また、モノクロのテキスト表示しかできない端末装置をダム端末と呼ぶこともある。さらに、キーボードから入力された文字を一文字ずつホストに送信する端末装置をダム端末と呼ぶこともある。
インテリジェント端末
大型のコンピュータに対する処理だけでなく、それ自体でテキストデータ編集や印字など各種機能を処理できる端末。フロッピーディスク は当初この種の端末に内蔵する補助記憶装置 として開発された。1980年代 以降はパーソナルコンピュータ などで実現可能となった。
専用端末
銀行のATM(現金自動預け払い機 )、CD(現金自動支払い機 )、販売店のPOS端末 、レストランでウェイターが使用するハンディターミナル なども端末の一種である。
仮想端末
1台のコンピュータで複数の端末としての機能を持たせるもの。また、端末と同様の機能を実現するソフトウェア。この場合、コンピュータ本体にビデオ表示機能を組み込んであるワークステーション 、パーソナルコンピュータ (PC) やPCサーバ で用いられる。端末エミュレータ 。
X端末
マルチメディアステーション
コンビニエンスストア におかれている端末。MMSと略されることが多い。別名「マルチメディアキオスク」。
ビデオ表示端末
ビデオ表示端末 (英 : Video Display Terminal , VDT)はブラウン管 や液晶 などのビデオ ディスプレイ を表示に用いる端末 である。もともとはテレタイプ端末 のような紙に印字する機構を備えた端末と対比するために用いられた用語であるが、その後、このVDTを用いて長時間作業することで引き起こされる身体・精神的諸症状を「VDT症候群」と呼ぶようになり、「VDT」は労働衛生管理の分野で用いられる用語、行政用語、裁判用語、企業内の労務管理の用語などとして使われるようになった。
関連項目
個別の有名な端末(規格)
脚注
^ 今日のディスプレイ は、ラスター方式で画像も文字も表示している。テキストも実際には画像として表示している。

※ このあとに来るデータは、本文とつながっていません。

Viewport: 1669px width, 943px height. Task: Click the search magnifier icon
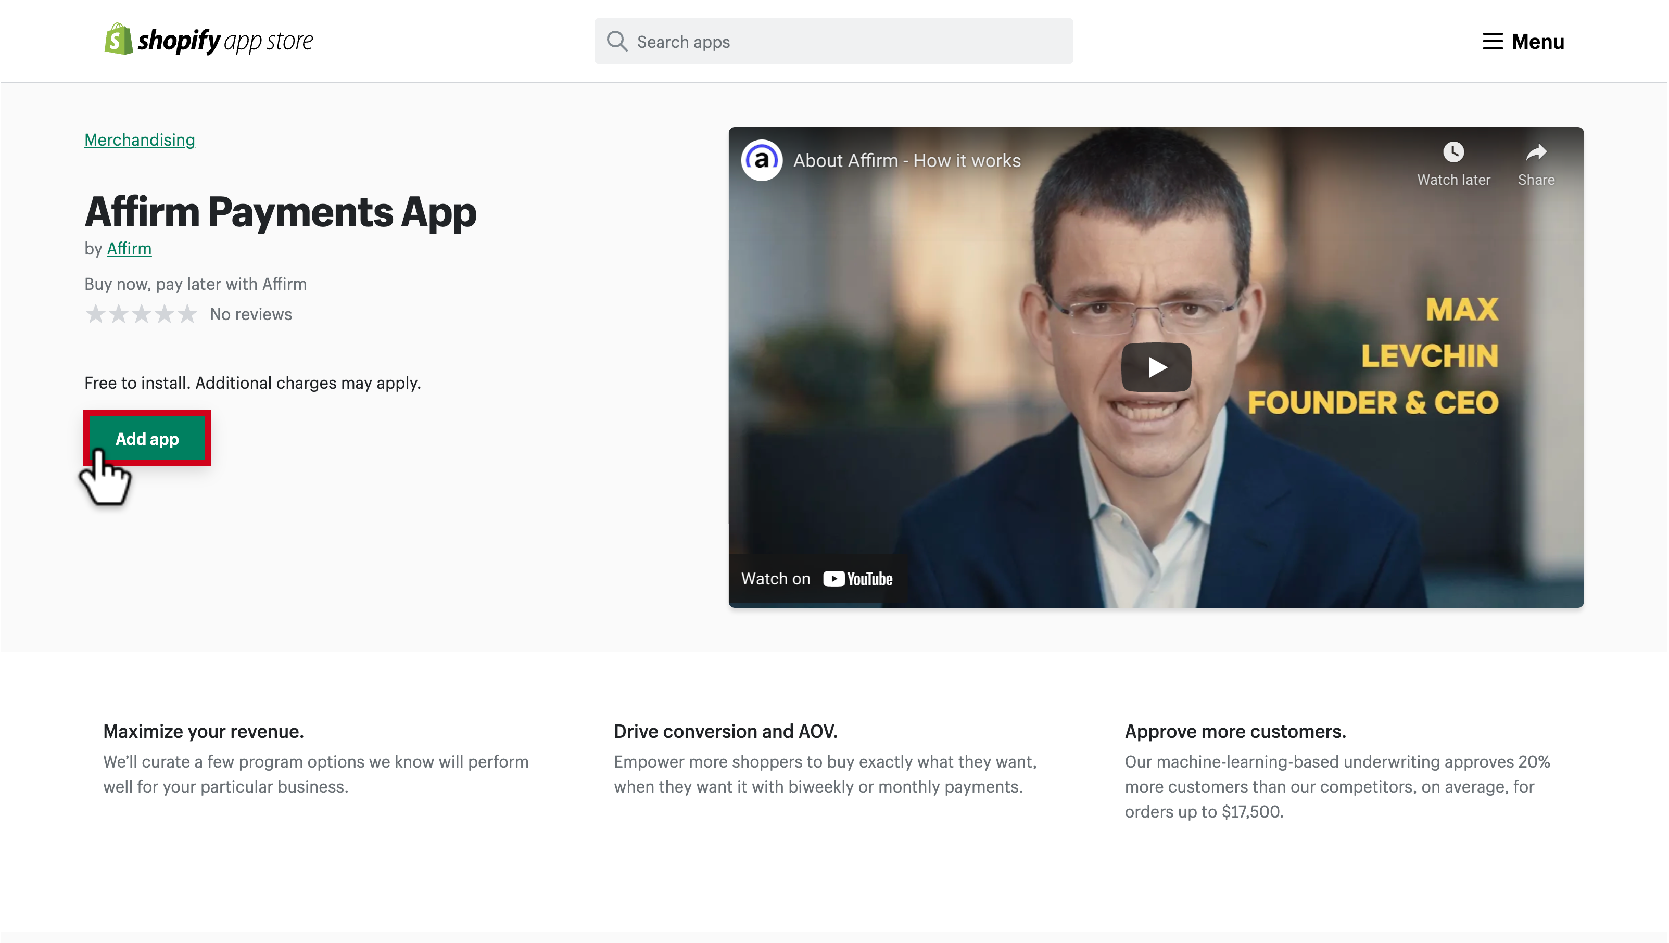click(x=617, y=41)
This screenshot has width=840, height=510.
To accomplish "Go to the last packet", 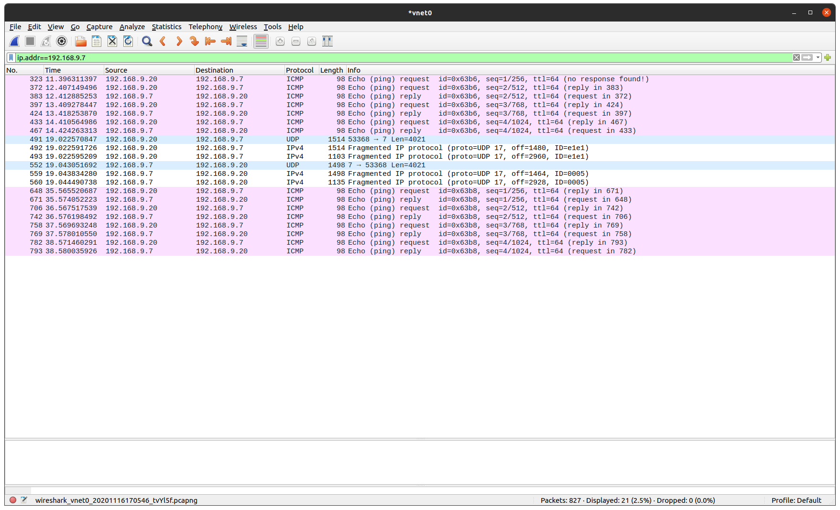I will 226,42.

^ なおIBM PC にはグリーンディスプレイが付属していたが、これは端末ではない。PCに付属するディスプレイは文字生成ハードウェアを持たず、PC内のディスプレイカードで生成されたビデオ信号を表示しているに過ぎない。パーソナルコンピュータはキーボード とディスプレイ を接続して使うが、パーソナルコンピュータのキーボードやディスプレイはもはや端末とはいわない。
^ a b c d e f IT用語辞典 e-words「端末」
^ IT用語辞典e-words【端末】
^ a b Britannica, time-sharing.[1]
^ この意味にあっては、端末を特に「制御端末」と呼ぶ。